Index Nav: [Date Index] [Subject Index] [Author Index] [Thread Index]
Message Nav: [Date Prev] [Date Next] [Thread Prev] [Thread Next]
Other format: [Raw text]

Re: [PATCHv2] gdb: Rewrite argument handling for user-defined commands


* Tom Tromey <tom@tromey.com> [2018-09-07 14:36:04 -0600]:

> >>>>> "Andrew" == Andrew Burgess <andrew.burgess@embecosm.com> writes:
> 
> Andrew> This commit changes how quoting works so that the quotes are NOT now
> Andrew> included in the argument passed.  If the user wants to include quotes,
> Andrew> they would now need to use nested quotes, so "\"abc\"" will pass the
> Andrew> argument "abc".
> 
> Andrew> It is also possible to use single quotes, so '"abc"' will also pass
> Andrew> the argument "abc".
> 
> Andrew> As currently there's no documentation for how quoting works in
> Andrew> user-defined commands this commit adds documentation for the new
> Andrew> behaviour.
> 
> Andrew> The big risk with this commit is that this does change how arguments
> Andrew> are passed to user-defined commands, and this might causes issues for
> Andrew> existing users.
> 
> I think this change goes against the compatibility approach I discussed
> in that earlier thread -- it changes the syntax of a command in a way
> that is likely to be used in practice.
> 
> In my opinion, the documentation issue in cases like this is not a
> strong argument in favor of allowing a change.  That's because users
> will often resort to trial-and-error to get gdb to do what they want.
> So unless the documentation is very clear, in practice, and especially
> over long periods of time, behavior is locked to the implementation.
> 
> So, my own inclination is to say no to this patch, though I welcome &
> will listen to other responses.
> 
> I'd accept a patch adding an option to define,

OK, so we could have a switch to define:

   (gdb) define --arg-style=v2 my_command
           ...
         end

Or just a global flag:

   (gdb) set define-arg-style v1 | v2

I think either is fine, and neither is too hard to add on, so the next
hurdle here is:

>                                                 though as I mentioned
> earlier, in a case like that I think it's better to design something
> very good rather than to try to patch things piecemeal; the latter being
> how gdb ended up in this situation in the first place.
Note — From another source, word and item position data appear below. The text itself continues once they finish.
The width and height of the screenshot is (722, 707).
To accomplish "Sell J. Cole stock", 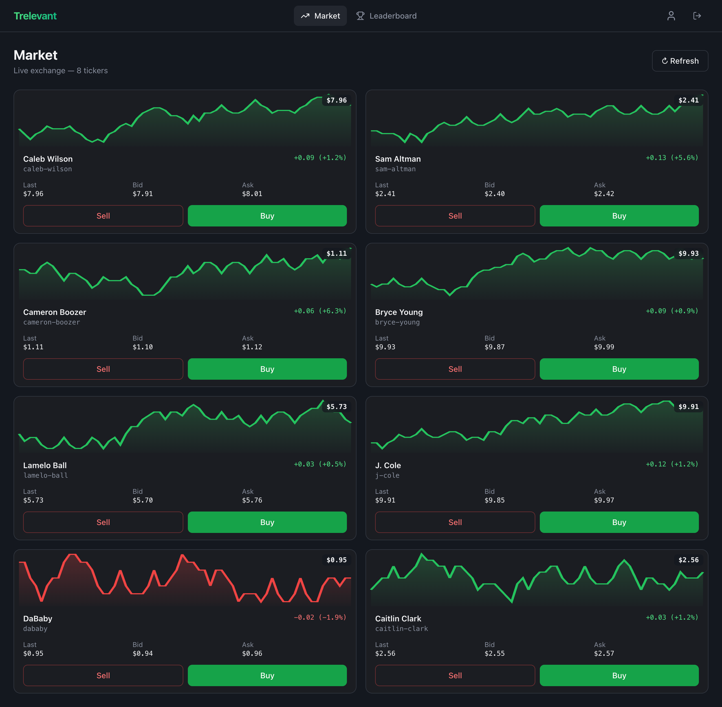I will click(x=455, y=522).
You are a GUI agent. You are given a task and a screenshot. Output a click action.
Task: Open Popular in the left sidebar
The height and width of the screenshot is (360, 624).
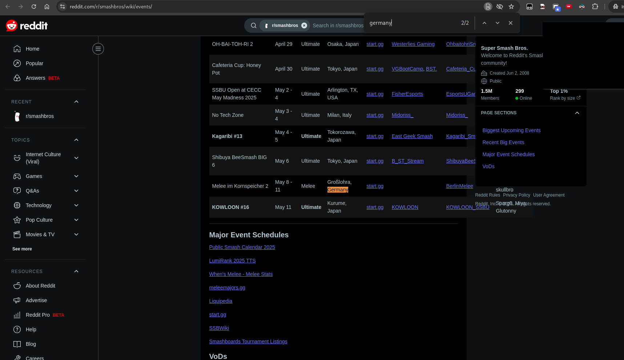(34, 63)
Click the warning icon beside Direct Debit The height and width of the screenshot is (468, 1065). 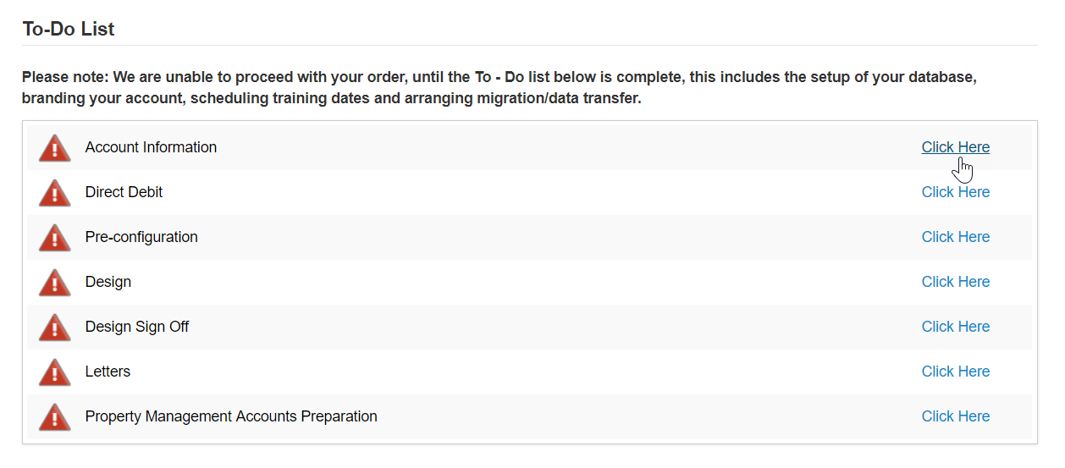(x=55, y=194)
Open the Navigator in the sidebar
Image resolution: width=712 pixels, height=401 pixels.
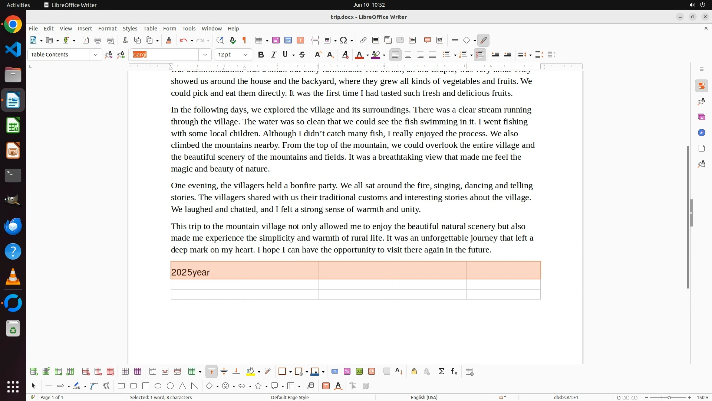[x=701, y=133]
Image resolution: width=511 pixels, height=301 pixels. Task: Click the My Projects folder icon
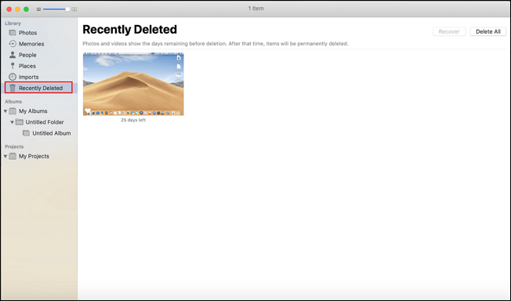13,156
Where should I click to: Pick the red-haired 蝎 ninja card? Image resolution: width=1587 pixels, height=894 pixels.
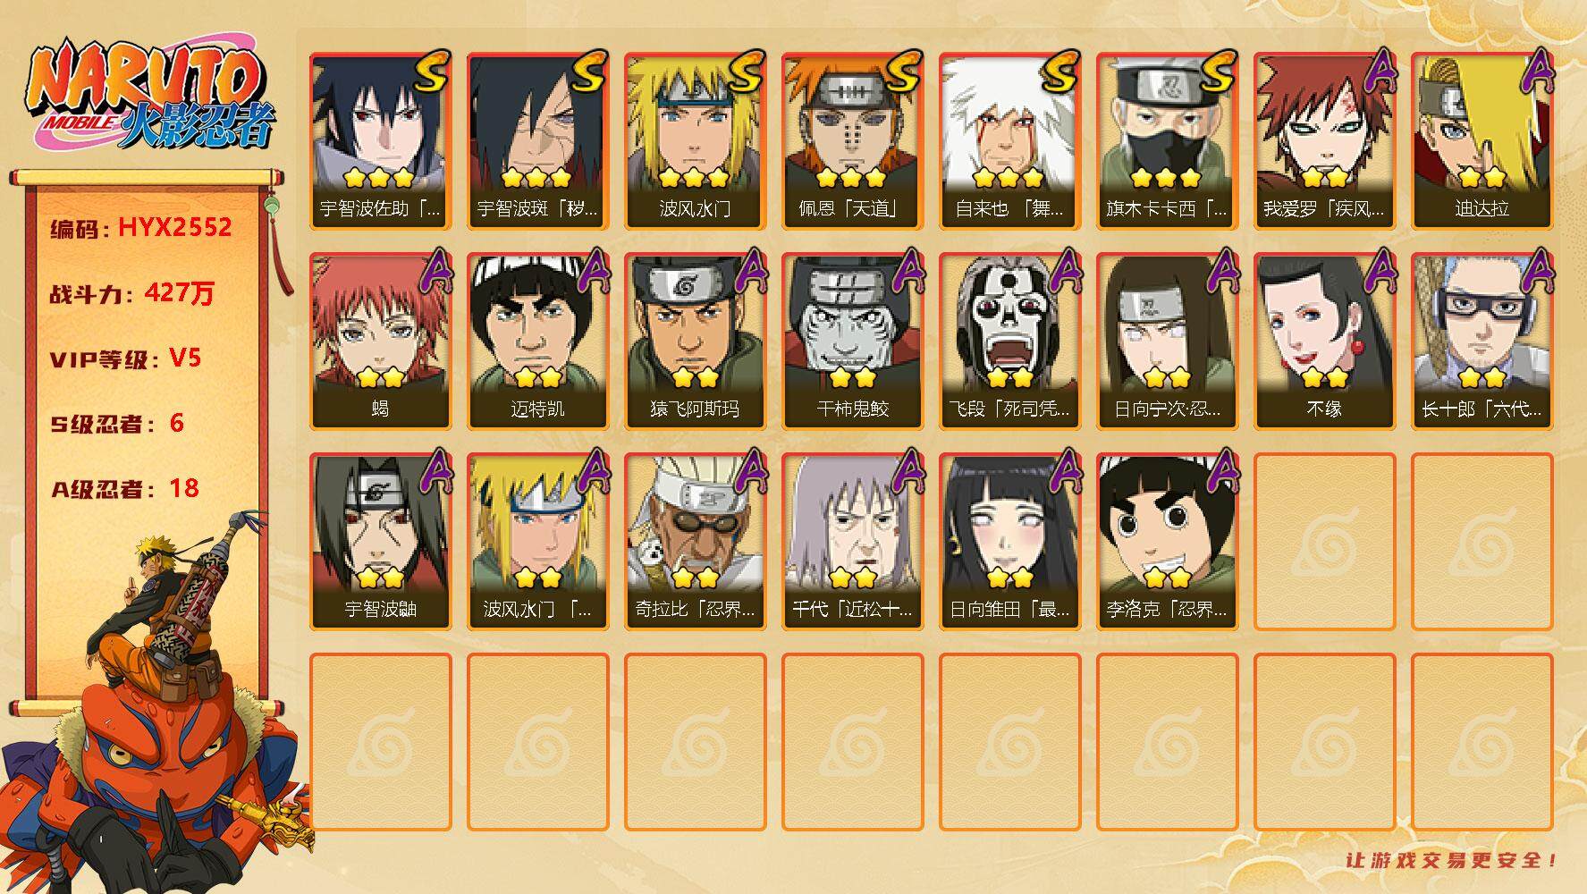[x=380, y=342]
Here's my proposal then for how argument quoting might work in a V2
scheme, I'll use '>>' and '<<' to delimit examples where needed:

 1. Arguments are separated by whitespace,

 2. Everything within matched single or double quotes is a single
 argument.

 3. After a quoted region you still need whitespace to split the
 arguments, so >>'abc'def<< will be a single argument, >>abcdef<<.
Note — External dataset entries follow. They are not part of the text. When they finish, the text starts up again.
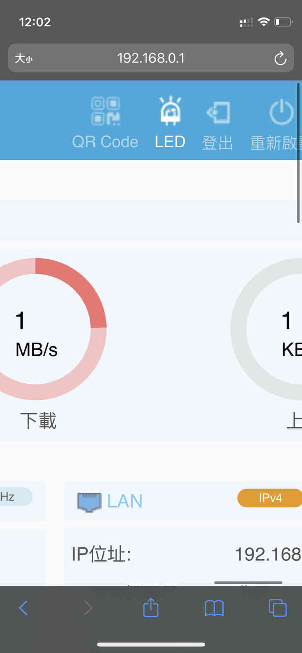Open the Safari bookmarks book icon

(214, 608)
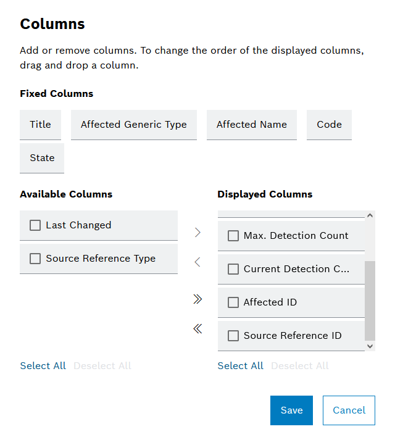Save the column configuration
The width and height of the screenshot is (395, 445).
tap(291, 410)
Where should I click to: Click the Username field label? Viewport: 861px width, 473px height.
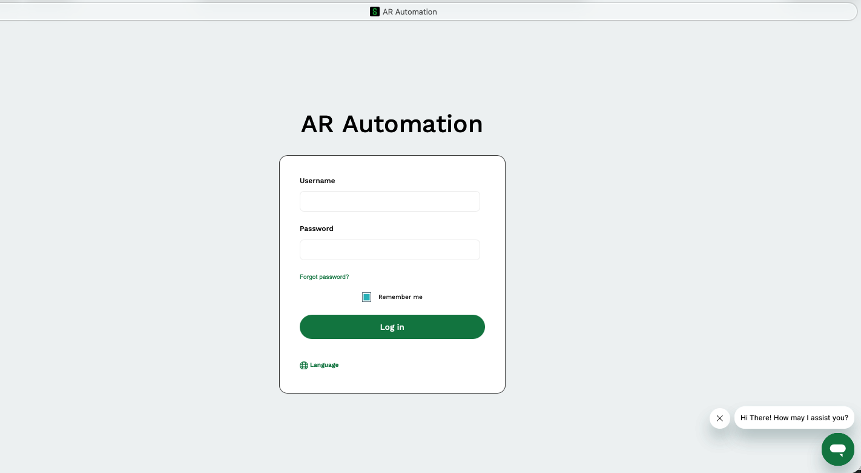317,181
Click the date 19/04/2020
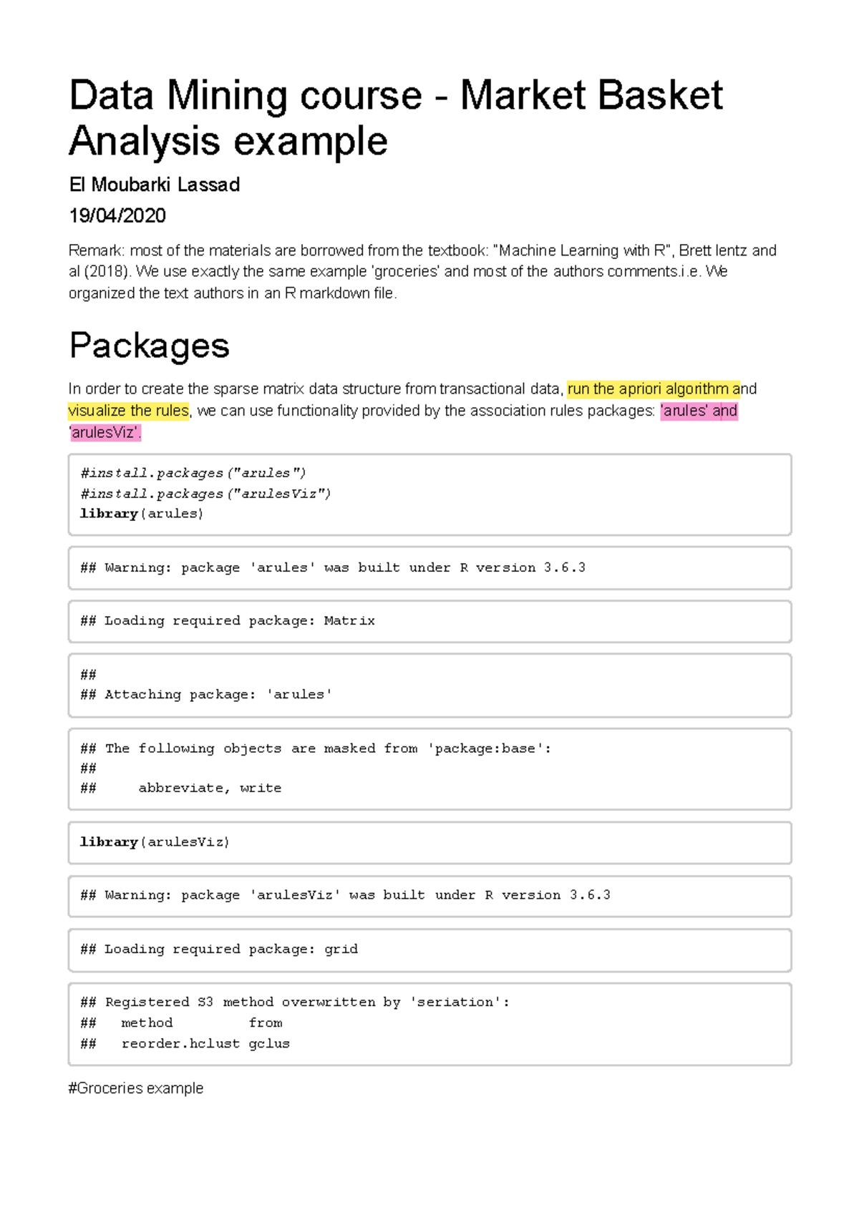Image resolution: width=859 pixels, height=1215 pixels. [117, 215]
 4. Within double quotes, a backslash can be used to escape a double
 quotes, so >>"\"this is one\""<< will give >>"this is one"<<.

 5. Within single quotes backslash does NOT escape a single quote, so
 a single quote always ends a quoted block, so >>'this is\'<< will
 pass the argument >>this is\<<.  I'm not 100% committed to this idea,
 and can make this like double quotes if that is preferred.

 6. Outside of single or double quotes, a backslash can be used to
 quote a single or double quotes, so >>ab\'cd<< is >>ab'cd<<.

 7. Other than the cases listed in 4, 5, and 6, a backslash is passed
 through, as is, so >>"\"multi \n line\""<< will pass >>"multi \n line"<<.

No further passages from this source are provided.